Figure 4 in Sarkhel et al. plots the optimal cost with varying domain size but it is only done upto size 100 which is very small and does not give much information about scalability of the algorithm for larger domain sizes (no such plot for IE has been given).

We will take into account the suggestions about including the example and the pseudocode in the final version (space permitting).

We believe there has been a misunderstanding with regards to Theorem 4.2. The theorem only claims that whenever decomposer is applicable, single occurrence is also applicable. The other way round is clearly not true. As in the proof of Theorem 4.2, in addition to being single occurrence, a decomposer also requires that the variable be present in every predicate in the formula which is very restrictive. Let us revisit the example in the text (Section 3.1 and Section 4.2):
Parent(X,Y) ^ Friend(Y,Z) => Knows(X,Z). Here, every variable is single occurrence but there are no decomposers. It's not difficult to come up with additional such examples. So, our single occurrence rule is definitely a novel contribution.

Similarly, we argue that our tautology at extremes (second) rule is a novel one. To the best of our knowledge, none of the previous works have come up with such a rule in any form. Sarkhel et al. introduce a notion of extreme assignments only in a very restricted setting of non-shared MLNs. Further, they have not used this idea to come up with a rule similar to ours.

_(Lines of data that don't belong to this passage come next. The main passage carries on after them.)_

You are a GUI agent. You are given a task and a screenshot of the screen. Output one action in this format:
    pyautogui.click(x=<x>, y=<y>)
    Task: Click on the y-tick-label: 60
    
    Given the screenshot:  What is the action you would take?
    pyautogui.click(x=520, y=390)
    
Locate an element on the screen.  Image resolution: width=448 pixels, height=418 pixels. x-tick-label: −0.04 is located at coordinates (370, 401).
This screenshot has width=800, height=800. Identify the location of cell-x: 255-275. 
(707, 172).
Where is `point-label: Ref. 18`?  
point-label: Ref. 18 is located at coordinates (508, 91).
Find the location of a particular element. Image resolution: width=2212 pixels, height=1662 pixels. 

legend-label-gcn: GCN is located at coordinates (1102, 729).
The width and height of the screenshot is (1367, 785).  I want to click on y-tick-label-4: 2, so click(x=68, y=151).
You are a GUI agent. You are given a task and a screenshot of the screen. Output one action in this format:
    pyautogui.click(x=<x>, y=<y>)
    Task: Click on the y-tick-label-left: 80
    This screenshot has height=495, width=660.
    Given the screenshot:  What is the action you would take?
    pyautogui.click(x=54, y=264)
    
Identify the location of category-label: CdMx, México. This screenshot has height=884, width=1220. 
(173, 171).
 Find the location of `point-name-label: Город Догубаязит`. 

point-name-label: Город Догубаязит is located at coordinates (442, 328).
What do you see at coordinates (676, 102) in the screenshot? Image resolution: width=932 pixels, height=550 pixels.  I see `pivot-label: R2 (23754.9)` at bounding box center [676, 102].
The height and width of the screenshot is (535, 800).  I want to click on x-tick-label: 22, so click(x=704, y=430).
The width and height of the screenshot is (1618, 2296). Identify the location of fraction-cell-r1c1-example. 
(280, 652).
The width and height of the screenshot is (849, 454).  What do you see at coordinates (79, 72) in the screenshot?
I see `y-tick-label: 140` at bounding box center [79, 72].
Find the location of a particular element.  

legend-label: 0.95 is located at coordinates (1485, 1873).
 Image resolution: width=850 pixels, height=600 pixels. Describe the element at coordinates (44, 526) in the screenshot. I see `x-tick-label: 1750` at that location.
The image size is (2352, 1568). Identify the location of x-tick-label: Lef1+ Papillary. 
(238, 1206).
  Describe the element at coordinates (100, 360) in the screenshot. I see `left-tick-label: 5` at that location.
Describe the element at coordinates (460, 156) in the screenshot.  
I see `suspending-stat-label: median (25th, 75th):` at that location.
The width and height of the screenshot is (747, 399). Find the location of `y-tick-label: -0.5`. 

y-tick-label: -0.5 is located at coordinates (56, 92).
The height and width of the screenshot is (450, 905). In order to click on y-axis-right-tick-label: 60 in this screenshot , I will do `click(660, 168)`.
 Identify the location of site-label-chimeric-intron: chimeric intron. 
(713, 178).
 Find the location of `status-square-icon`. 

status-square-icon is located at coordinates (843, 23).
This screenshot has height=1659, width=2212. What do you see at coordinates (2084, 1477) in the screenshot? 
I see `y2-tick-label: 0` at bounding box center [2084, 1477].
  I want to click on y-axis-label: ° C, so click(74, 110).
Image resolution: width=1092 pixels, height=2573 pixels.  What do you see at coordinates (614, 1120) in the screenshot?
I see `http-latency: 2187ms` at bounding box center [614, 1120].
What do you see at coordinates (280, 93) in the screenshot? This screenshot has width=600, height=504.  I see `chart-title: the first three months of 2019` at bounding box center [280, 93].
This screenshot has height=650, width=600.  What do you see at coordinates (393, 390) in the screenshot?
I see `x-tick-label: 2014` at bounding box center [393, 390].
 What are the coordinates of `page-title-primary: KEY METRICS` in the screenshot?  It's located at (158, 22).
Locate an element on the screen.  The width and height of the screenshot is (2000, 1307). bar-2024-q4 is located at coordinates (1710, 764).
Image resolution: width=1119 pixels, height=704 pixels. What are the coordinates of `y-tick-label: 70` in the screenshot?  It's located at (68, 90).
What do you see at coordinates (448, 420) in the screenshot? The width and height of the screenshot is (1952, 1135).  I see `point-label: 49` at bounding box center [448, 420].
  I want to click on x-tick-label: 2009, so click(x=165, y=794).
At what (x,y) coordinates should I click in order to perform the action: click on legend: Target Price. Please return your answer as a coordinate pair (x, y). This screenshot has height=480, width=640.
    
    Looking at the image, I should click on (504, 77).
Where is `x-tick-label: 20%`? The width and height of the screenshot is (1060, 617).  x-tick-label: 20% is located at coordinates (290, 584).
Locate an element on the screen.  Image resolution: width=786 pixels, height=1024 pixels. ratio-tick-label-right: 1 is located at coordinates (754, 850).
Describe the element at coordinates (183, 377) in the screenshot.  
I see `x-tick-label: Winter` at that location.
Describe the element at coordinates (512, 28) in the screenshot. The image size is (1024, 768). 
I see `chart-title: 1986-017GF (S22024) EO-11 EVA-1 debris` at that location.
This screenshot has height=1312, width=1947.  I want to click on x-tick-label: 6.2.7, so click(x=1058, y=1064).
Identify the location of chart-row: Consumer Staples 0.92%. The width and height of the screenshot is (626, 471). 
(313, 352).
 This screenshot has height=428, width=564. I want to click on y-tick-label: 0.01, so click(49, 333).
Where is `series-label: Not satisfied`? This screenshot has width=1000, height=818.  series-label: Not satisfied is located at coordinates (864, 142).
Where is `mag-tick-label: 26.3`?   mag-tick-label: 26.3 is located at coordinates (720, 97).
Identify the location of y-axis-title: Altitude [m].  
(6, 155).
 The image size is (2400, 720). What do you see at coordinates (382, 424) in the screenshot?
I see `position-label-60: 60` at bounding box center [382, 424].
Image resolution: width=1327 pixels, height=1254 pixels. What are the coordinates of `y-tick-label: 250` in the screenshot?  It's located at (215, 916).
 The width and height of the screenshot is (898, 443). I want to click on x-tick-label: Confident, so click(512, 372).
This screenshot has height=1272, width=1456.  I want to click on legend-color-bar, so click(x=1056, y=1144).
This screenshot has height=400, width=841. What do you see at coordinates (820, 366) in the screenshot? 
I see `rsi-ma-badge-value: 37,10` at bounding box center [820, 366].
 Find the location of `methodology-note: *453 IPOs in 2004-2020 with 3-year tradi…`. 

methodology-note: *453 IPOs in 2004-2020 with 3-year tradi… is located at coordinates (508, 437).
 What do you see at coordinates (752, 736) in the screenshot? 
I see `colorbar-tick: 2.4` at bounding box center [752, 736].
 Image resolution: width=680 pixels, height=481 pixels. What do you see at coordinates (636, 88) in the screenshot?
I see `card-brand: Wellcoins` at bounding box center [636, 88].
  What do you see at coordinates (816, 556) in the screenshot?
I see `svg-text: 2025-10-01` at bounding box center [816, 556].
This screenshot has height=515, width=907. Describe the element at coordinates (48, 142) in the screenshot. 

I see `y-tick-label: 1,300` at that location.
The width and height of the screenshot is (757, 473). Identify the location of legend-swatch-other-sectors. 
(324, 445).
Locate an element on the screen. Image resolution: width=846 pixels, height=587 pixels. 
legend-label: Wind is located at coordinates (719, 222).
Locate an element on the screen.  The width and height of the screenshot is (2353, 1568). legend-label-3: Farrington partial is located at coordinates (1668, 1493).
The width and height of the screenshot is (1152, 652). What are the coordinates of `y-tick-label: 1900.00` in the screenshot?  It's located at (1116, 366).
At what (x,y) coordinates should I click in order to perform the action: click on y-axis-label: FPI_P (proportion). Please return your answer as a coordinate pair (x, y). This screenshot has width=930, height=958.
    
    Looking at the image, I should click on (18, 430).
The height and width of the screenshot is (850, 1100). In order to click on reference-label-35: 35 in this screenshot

This is a very powerful rule enabling us to handle difficult formulas such as symmetry and transitivity which could not be dealt with earlier.

Our contribution also becomes significant given that there are only a few lifted inference rules in the literature where the key ones include Conditioning, Decomposition, Binomial rule, Lifted Decomposition, Sarkhel et al.'s rule and Partial Grounding (when nothing else applies). Our paper adds two additional rules (for MAP problem) which advances the state of the art substantially.

We have tried to perform a fair experimental analysis by considering domains (real as well as artificial) from similar existing work (IE, Student domains in Sarkhel et al.) as well as other existing MLN benchmarks (FS domain).

Our proposed rules already cover a large class of MLN theories which could not be efficiently handled earlier. For the domains that we experimented with, we always found single occurrence variables to reduce the theory on. When there are no more single occurrence variables, combining our rules with other existing lifting rules can lead to greater simplification of the theory as outlined in Section 7. Exploring this in detail is a part of the future work.